Punto di partenza è rifiutare prove e interpretazioni scientifiche, selezionare nuove fonti atte a falsificare le opinioni universalmente condivise; mettere in discussione l’autorevolezza oltre che l’integrità degli scienziati, ingigantire i disaccordi tra questi ultimi, appellarsi ad una presunta libertà personale violata come valore da difendere a qualunque costo. Viene assegnato valore di verità anche ad una sola testimonianza contraria atta ad avvalorare le nuove posizioni, “smontare” le testimonianze e screditare i testimoni, al fine di instillare il seme del dubbio nel lettore più influenzabile nel quale spesso germina. (https://ilbolive.unipd.it/it/news/come-ragiona-negazionista).
Difficile, pertanto, e riprendo nuovamente Galimberti, discutere con un negazionista in quanto ha dei “tratti psicotici deliranti che escludono totalmente la razionalità”. “Il negazionismo è una forma di pazzia e con i pazzi non si ragiona. Si può persuadere chi nega la realtà che la realtà è differente? Molto difficilmente. Il contraddittorio a chi nega la scienza e la realtà non deve essere concesso”.
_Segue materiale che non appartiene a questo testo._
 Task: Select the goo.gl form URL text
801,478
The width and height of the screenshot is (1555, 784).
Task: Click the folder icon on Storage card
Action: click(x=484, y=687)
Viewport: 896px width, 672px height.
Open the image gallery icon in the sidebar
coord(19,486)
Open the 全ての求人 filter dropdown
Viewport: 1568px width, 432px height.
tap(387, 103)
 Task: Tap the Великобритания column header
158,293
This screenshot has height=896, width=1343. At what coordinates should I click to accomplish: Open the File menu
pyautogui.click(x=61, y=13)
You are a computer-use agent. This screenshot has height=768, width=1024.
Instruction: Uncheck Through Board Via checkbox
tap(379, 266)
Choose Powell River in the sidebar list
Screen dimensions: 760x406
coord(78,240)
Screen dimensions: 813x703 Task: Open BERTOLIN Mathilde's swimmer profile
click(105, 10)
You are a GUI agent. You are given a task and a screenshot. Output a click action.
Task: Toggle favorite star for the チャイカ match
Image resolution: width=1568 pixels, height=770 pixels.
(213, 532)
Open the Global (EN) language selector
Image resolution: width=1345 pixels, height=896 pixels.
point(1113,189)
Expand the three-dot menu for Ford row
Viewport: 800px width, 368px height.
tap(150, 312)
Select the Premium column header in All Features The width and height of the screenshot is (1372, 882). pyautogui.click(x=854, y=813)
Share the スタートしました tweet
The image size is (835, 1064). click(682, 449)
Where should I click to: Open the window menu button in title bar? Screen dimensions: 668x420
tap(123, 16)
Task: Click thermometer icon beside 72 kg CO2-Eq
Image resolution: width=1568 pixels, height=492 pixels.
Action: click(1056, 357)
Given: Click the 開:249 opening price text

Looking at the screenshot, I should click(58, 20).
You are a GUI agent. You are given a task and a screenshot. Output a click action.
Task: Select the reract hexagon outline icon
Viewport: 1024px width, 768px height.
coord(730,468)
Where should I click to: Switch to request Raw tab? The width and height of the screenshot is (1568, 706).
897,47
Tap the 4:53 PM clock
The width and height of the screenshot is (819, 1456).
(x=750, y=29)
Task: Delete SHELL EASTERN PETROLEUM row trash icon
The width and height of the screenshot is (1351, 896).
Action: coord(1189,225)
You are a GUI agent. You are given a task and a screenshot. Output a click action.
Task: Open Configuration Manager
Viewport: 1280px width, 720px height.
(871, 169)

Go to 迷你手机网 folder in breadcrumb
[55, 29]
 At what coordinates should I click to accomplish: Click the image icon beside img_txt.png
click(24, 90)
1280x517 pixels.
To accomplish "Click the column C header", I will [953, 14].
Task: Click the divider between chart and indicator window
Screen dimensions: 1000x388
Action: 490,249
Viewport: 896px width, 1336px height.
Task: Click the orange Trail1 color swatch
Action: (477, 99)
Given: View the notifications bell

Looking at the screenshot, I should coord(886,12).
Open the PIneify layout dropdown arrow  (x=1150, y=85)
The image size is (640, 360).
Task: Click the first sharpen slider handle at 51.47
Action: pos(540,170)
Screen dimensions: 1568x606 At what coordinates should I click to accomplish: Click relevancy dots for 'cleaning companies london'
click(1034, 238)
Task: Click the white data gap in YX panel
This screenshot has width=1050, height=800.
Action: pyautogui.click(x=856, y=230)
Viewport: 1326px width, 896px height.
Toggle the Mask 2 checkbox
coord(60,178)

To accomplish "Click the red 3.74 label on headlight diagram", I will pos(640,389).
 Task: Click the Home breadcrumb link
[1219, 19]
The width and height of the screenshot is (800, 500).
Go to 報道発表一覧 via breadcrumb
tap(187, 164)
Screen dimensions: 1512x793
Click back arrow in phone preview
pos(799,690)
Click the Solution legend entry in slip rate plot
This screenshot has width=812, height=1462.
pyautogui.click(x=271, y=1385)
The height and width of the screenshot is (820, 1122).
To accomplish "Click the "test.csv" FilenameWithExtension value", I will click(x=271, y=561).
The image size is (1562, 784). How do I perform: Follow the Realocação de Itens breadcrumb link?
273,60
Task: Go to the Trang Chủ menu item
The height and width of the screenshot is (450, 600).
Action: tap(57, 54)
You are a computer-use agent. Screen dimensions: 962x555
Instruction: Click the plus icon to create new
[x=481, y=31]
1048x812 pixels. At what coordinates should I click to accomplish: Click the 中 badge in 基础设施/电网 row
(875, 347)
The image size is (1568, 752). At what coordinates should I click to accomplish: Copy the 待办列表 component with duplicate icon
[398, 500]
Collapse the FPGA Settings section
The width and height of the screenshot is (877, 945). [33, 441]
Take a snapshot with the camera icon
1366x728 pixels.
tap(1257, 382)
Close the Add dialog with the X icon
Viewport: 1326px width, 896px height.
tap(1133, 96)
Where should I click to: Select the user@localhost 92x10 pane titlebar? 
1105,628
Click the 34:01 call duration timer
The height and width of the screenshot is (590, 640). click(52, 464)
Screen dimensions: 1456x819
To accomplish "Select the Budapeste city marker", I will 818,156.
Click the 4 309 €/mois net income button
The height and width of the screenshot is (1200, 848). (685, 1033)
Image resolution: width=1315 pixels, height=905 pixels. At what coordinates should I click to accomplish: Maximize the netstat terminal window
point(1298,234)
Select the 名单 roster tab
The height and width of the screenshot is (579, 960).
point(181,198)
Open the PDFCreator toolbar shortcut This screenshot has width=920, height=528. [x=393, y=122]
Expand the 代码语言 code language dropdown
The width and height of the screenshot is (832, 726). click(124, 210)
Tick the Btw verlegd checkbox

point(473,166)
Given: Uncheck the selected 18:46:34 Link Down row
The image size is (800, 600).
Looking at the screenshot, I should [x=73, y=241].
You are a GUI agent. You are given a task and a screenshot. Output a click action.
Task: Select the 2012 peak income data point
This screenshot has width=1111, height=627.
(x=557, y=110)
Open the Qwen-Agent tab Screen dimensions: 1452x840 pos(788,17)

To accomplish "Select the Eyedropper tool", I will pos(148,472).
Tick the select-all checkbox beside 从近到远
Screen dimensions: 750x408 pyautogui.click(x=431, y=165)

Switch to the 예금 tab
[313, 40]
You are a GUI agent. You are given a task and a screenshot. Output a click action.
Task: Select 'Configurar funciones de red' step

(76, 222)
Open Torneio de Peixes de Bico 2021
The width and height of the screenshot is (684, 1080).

E come dice Donatella Di Cesare: “È un’attività fantasmatica, non una ricerca intellettuale. L’intento del negazionismo è quello di avvolgerci nelle spire della menzogna per renderci complici, indifferenti, cioè “analfabeti emotivi”.
Concludendo, uno strumento straordinario di manipolazione della realtà le cui tecniche si configurano come finalizzate alla propaganda allo scopo di promuovere una percezione deformata della realtà e un’interpretazione falsificata della storia, funzionali ad influenzare l’opinione pubblica e a direzionare le scelte politiche.